New Calorie Surplus Research

Hi Jordan,

There is a new research paper by Eric Helms where they found that maintenance, a small surplus, and a large surplus all produced the same amount of muscle growth with the only difference being more fat mass gain for the larger surplus groups.

In the past, I believe you have said that a bigger surplus usually results in more muscle growth than a small surplus, but the bigger surplus comes with much more fat mass gain (please correct me if this is not what you’ve said).

So, I was curious of what your thoughts are on this research since it seems to show that maintenance and a large surplus both result in the same amount of muscle growth.

Thanks for all the great stuff you guys put out, especially the podcast! (also, is there a chance you guys will talk about this paper on the podcast?)

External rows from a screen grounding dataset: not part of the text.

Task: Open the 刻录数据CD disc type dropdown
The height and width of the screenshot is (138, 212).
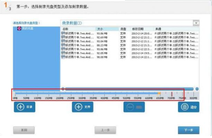Action: pyautogui.click(x=196, y=23)
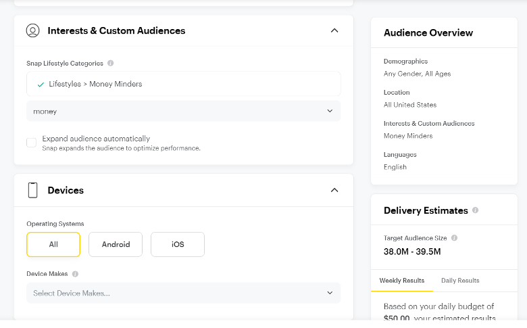
Task: Open info tooltip beside Device Makes
Action: point(75,274)
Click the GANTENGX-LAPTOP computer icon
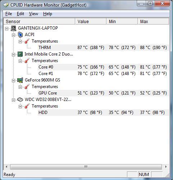This screenshot has width=173, height=180. [13, 28]
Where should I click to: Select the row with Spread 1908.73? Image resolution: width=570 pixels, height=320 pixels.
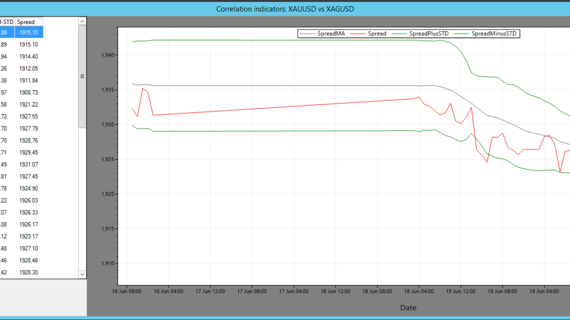pyautogui.click(x=29, y=93)
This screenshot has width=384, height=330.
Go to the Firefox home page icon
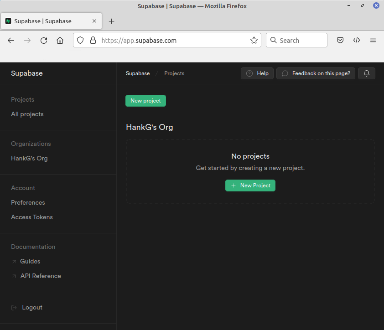pyautogui.click(x=60, y=40)
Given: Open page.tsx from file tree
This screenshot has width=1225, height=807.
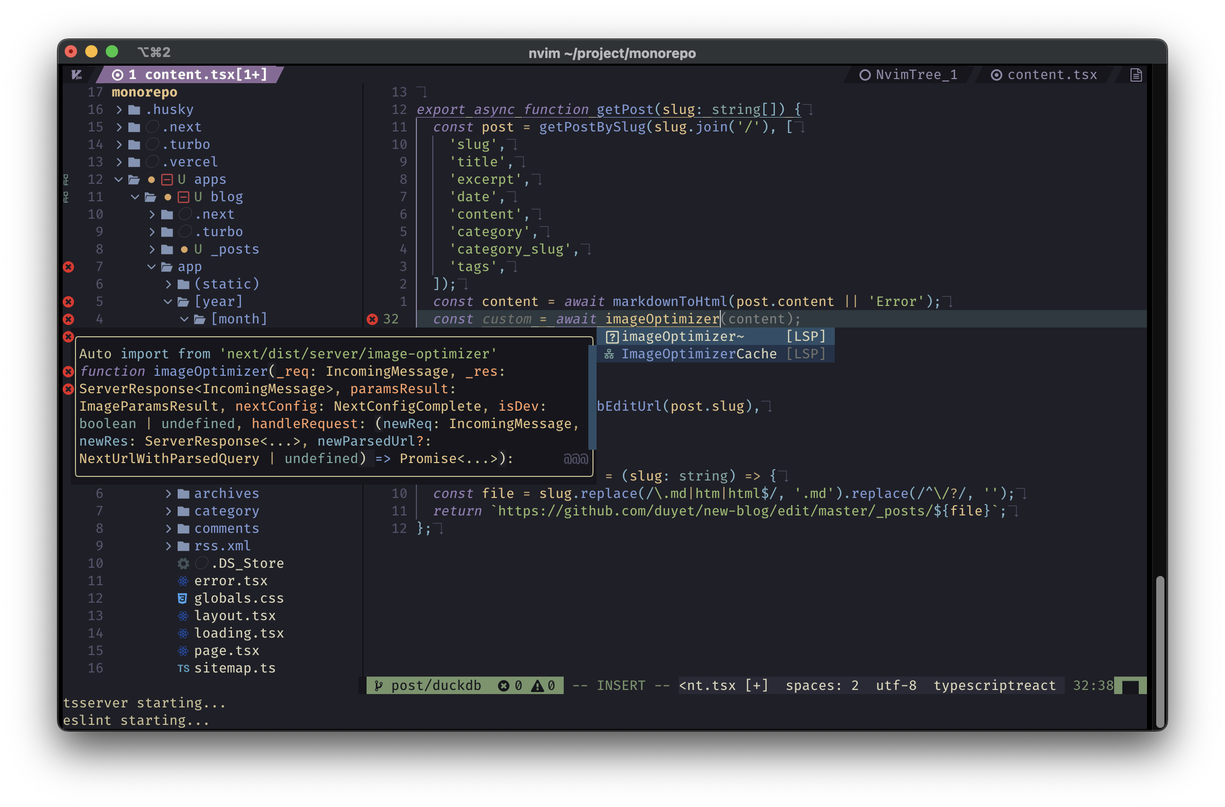Looking at the screenshot, I should tap(226, 651).
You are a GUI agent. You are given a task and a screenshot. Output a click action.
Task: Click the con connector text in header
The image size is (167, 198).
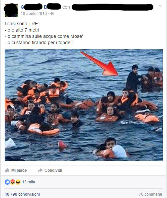66,7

Yes, I saw the paper- available here.

I think this paper supports that larger surpluses track with larger increases in body fat, as measured by skin folds in this study.

I do not think this paper provides great insight into what happens with muscle hypertrophy at different levels, as only the biceps got bigger in all groups (or even the two surplus groups) and allowed direct comparison. It was a growth of 0.2-0.3cm. To me, that doesn’t really allow for a big enough different to say anything definitively about energy surpluses in a heterogenous group of trainees. That also is an important point that I’d agree with, that on average, magnitude of surplus doesn’t necessarily predict hypertrophy outcomes across a highly variable population. I actually didn’t see that they reported weight change between groups either, so it’s difficult to say much about the correlation between magnitude of weight gain and hypertrophy outcomes compared to previous data on this.

I don’t think the evidence in this paper changes my mind re: surplus size and hypertrophy. Specifically, existing evidence shows that larger surpluses and subsequently greater amounts of weight gain produces more hypertrophy than less in individuals who are lifting weights. On the other hand, the existing evidence didn’t use ultrasound to measure muscle thickness and the differences in weight change were quite substantial. I do think this paper reinforces the notion that surplus size =/= strength gain. I think additional papers showing similar results, e.g. no real differences in hypertrophy as measured by muscle thickness values despite different amounts of weight gain would change my mind.